**Text shown:**
AFC North
- Conference: American Football Conference
- League: National Football League
- Sport: American football
- Founded: 1970 (as AFC Central Division)
- No. of teams: 4
- Country: United States
- Most recent champion: Pittsburgh Steelers (25th title) (2025)
- Most titles: Pittsburgh Steelers (25 titles)

= AFC North =

Division of the American Football Conference

The American Football Conference – Northern Division or AFC North is one of the four divisions of the American Football Conference (AFC) in the National Football League (NFL). The division was created after the NFL realigned its divisions upon expanding to 32 teams, with the 2002 NFL season marking the league's first season following this restructuring. The division consists of the Baltimore Ravens, Cincinnati Bengals, Cleveland Browns, and Pittsburgh Steelers. Prior to this realignment, these teams were members of the AFC Central Division, along with the Tennessee Titans and Jacksonville Jaguars.

**Rows:**

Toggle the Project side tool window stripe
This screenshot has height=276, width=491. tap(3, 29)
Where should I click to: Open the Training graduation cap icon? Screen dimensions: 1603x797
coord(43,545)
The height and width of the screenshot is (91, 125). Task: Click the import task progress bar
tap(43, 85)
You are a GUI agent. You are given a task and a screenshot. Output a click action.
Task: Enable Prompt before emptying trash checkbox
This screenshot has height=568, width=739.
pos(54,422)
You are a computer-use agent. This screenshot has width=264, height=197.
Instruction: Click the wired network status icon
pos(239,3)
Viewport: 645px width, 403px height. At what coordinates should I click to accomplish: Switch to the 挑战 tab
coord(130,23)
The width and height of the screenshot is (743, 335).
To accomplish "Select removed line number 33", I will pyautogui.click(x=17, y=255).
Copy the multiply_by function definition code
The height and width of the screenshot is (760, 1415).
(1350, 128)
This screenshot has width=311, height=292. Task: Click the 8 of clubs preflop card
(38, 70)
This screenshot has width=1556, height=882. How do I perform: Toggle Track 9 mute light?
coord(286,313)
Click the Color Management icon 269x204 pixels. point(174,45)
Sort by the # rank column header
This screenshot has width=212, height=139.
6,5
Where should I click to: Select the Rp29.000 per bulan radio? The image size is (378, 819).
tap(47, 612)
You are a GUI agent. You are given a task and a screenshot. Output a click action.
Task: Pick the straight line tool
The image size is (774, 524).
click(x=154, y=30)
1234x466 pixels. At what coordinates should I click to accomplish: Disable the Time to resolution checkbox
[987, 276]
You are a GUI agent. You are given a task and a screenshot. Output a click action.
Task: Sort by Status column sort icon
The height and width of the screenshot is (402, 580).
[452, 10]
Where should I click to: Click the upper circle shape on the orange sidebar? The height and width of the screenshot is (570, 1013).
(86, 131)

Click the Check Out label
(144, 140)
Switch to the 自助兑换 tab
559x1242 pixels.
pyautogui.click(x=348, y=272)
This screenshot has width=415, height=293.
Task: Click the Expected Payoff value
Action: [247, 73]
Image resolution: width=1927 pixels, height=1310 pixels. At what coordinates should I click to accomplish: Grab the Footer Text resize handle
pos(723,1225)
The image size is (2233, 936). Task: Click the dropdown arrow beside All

**The tasks:**
1 - In the AFC North text, please condense the paragraph beginning "The American Football Conference – Northern Division" into a bulleted list that keeps its main facts.
2 - Extract from the AFC North text the passage from "- No. of teams: 4" to "Steelers (25 titles)".

**Answers to the exercise:**
1 -
- The AFC North is one of the four divisions of the AFC in the NFL.
- It was created when the NFL realigned its divisions after expanding to 32 teams, and the 2002 season was the first under the new structure.
- Its members are the Baltimore Ravens, Cincinnati Bengals, Cleveland Browns, and Pittsburgh Steelers.
- Before the realignment, these teams belonged to the AFC Central Division along with the Tennessee Titans and Jacksonville Jaguars.

2 -
- No. of teams: 4
- Country: United States
- Most recent champion: Pittsburgh Steelers (25th title) (2025)
- Most titles: Pittsburgh Steelers (25 titles)